The effect of the autophagy-inducing peptide on cell growth and viability in batch culture
Given the encouraging productivity results, it was important to consider the effects of the AIP on the growth and viability of the CHO cells in culture. The results obtained with the AIP were compared to two control cultures containing either no peptide or the scrambled negative control peptide that did not induce autophagy (Figure 1B). Compared to the two control cultures, with the addition of increasing AIP concentrations, there was an increasing lag in growth over the first 4-8 days of culture (Figure 2A). Subsequently, the AIP-containing cultures had similar rapid growth phases, resulting in a ~5 day extended batch culture duration. These cultures reached maximum cell densities from 8.3 ± 0.1 to 9.9 ± 0.6 x 106 cells/mL, with Integral Viable Cell Density (IVCD) values from 26.2 ± 0.3 to 40.9 ± 0.3 x 106 cells-day/mL. After reaching the maximum, the viable cell densities consistently declined rapidly over the ensuing 2 days. Notably, the addition of 2-4 µM AIP to the cultures resulted in significantly lower (ANOVA, P < 0.05) maximum cell densities and IVCDs compared to the control and 1 µM AIP-containing cultures. These differences, along with the more pronounced lag phases at higher AIP concentrations, are likely the result of the complex control exerted over cell survival and death by the autophagy pathway (Doherty and Baehrecke, 2018).

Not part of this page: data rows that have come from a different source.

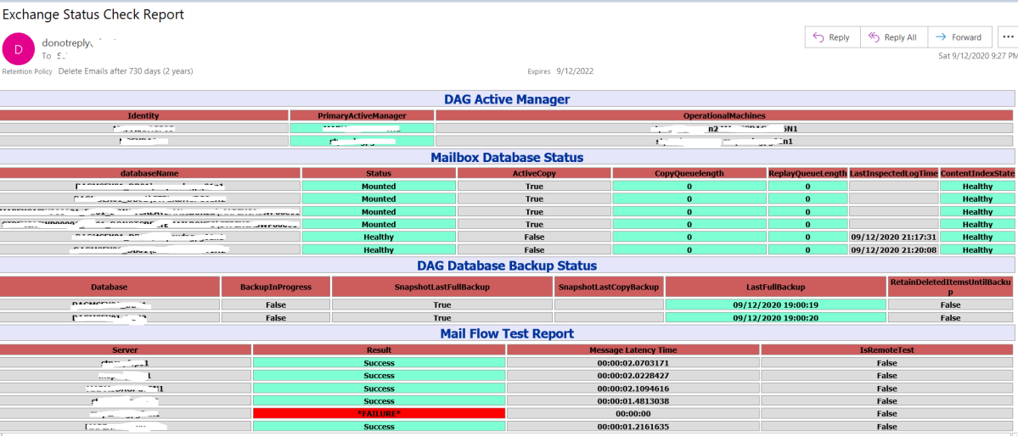Click the donotreply sender name
The image size is (1018, 436).
[65, 42]
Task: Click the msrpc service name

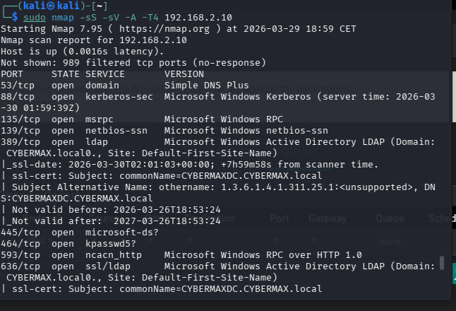Action: click(100, 119)
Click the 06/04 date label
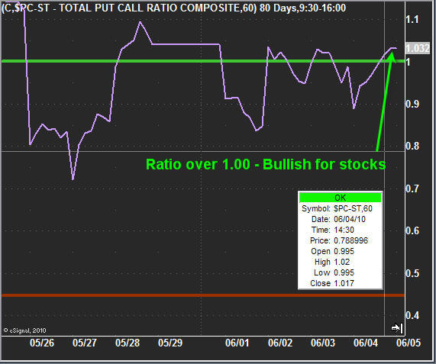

The batch culture viability profiles are shown in Figure 2B. The control cultures maintained a >90% viability until day 6, before a rapid viability decline. For all cultures treated with AIP, the lag in growth was accompanied by an initial drop in viability observed on day 2. Similarly, the extent of the drop was AIP concentration dependent, with 4 µM of AIP exerting the largest, >90% decrease in cell viability. This decrease in viability was not observed in the control peptide culture, nor would it be expected from peptide hydrolysate medium supplementation. Also, the decrease in viability was not attributable to the protein transduction domain of the tat motif present in both peptides to facilitate their uptake into the cell (Herce and Garcia, 2007). The day 2 decreased viability likely resulted from the induction of autophagic cell death or “autosis”, which can be a consequence of autophagic flux in response to the AIP, as previously reported (Liu et al., 2013). Interestingly however, the viability in all AIP-treated cultures recovered rapidly after day 2, reaching over 90% by day 6. After day 8, another rapid decrease in viability was observed as these batch cultures entered the decline phase. It appears that the autophagic flux in response to the AIP, the ensuing cell death, and rapid subsequent expansion of surviving cells, creates conditions and/or selects for cells that have superior protein production capabilities. This merits further investigation, especially in the context of the fed-batch processes most commonly used for monoclonal antibody manufacturing.